May I remind you, a swing like that knocked down a bridge, but Surly faced worse. That son of a gun got right back up, and got out his scissors again. While that happened, the Mariachi birds appeared, perching somewhere and playing their instruments, being on-key with the song.
Cutting back to the main fight, Surly and Rango were wrestling, with the park-defender throwing his skinny foe around like a ragdoll so far, but it didn't last long when the hat-attired soldier slammed him down. After a while, the violet virtue got up to give his western foe the same treatment with his tail, but it backfired when the legendary gunslinger grabbed it to swing him at a wall.
"Enough of this nonsense!", the reptilian yells, pouncing onto him, with him shooting at the sky on accident since that move caused him to miss.
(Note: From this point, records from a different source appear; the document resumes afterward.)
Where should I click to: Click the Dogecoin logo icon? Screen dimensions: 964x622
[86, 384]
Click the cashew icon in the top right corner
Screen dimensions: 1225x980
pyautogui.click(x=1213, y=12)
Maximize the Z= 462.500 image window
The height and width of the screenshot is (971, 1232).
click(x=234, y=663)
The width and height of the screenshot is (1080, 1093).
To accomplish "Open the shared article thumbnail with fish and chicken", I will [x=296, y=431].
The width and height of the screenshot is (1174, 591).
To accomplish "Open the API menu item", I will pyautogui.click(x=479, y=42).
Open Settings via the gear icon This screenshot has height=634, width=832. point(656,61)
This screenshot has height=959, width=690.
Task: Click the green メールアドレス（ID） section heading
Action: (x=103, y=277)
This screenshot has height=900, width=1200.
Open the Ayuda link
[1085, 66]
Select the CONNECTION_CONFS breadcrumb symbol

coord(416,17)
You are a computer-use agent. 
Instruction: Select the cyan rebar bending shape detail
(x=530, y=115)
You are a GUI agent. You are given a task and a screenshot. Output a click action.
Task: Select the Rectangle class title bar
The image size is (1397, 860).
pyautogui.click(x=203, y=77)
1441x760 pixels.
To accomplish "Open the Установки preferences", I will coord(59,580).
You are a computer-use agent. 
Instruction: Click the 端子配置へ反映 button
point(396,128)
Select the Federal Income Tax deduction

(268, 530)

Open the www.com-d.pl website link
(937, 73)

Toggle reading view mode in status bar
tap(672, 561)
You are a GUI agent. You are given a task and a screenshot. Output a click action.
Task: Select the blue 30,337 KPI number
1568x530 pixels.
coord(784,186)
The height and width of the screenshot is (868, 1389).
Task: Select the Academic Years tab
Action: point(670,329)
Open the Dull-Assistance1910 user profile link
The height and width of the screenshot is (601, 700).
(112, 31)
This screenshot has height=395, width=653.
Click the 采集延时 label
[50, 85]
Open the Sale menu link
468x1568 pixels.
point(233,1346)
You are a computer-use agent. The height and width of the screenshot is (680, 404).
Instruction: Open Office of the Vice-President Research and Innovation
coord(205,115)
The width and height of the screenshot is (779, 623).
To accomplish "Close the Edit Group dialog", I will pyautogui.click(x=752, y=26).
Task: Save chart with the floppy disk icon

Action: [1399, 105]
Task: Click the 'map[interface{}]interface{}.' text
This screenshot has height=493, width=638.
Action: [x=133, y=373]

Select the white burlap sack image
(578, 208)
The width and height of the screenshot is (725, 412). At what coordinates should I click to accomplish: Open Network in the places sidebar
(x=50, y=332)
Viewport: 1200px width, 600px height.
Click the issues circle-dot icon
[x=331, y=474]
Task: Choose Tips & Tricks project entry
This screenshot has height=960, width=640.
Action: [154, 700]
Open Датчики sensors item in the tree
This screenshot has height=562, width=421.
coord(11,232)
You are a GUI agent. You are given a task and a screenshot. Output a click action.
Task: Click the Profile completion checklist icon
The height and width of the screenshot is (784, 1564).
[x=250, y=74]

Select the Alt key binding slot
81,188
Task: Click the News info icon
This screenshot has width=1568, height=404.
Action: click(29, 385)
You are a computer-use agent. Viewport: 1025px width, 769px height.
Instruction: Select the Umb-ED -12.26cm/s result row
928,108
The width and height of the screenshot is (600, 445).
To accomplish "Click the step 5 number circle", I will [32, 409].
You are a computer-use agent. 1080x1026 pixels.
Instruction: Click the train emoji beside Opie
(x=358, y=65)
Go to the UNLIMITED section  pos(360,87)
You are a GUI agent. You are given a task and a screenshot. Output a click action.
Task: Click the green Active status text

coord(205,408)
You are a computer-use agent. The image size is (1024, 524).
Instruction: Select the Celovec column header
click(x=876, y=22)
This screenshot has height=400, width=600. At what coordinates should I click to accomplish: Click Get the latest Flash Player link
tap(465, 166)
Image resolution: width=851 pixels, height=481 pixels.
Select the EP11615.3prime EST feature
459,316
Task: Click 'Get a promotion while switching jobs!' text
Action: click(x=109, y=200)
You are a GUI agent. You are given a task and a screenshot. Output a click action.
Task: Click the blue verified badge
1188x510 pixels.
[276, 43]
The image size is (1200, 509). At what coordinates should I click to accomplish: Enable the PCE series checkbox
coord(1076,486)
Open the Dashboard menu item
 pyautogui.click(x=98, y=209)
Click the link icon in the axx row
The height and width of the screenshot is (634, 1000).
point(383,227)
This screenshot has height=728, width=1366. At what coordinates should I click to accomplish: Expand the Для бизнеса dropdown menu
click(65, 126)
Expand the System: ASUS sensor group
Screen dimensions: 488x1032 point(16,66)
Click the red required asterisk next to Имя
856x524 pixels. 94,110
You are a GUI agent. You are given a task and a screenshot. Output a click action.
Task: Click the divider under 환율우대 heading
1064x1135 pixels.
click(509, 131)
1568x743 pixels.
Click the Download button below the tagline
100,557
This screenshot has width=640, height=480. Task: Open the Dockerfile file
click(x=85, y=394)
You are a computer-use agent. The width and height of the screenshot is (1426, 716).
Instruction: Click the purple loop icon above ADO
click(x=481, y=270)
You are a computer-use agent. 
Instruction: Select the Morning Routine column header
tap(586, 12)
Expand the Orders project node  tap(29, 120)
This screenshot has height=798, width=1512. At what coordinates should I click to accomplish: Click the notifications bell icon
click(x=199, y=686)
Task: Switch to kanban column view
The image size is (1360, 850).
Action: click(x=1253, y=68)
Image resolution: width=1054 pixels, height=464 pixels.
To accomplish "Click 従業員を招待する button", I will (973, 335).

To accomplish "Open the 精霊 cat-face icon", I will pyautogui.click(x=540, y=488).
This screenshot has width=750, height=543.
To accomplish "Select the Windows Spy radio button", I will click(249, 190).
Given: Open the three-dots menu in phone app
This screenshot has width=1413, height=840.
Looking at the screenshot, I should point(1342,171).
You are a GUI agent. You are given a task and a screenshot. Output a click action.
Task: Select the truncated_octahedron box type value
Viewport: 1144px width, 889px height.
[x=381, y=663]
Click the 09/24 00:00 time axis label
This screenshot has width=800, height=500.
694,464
He then begins to beat him down, and brags, "I am a tactical genius!", while simultaneously punching him in the face. After a while, he bit his hand again, causing him to yelp in pain before jumping to dropkick him into the wall.
"Yeesh, this guy is rough", Surly says in his mind. "If I wanna live another day, I need to think of something!" He decided to rush around him, causing him to shoot at him a few times, miss every shot, and get dizzy after trying to keep track of his much faster opponent. After a while, Surly took his chance to air kick him down and slam him onto the ground by his leg, causing him to almost get knocked out.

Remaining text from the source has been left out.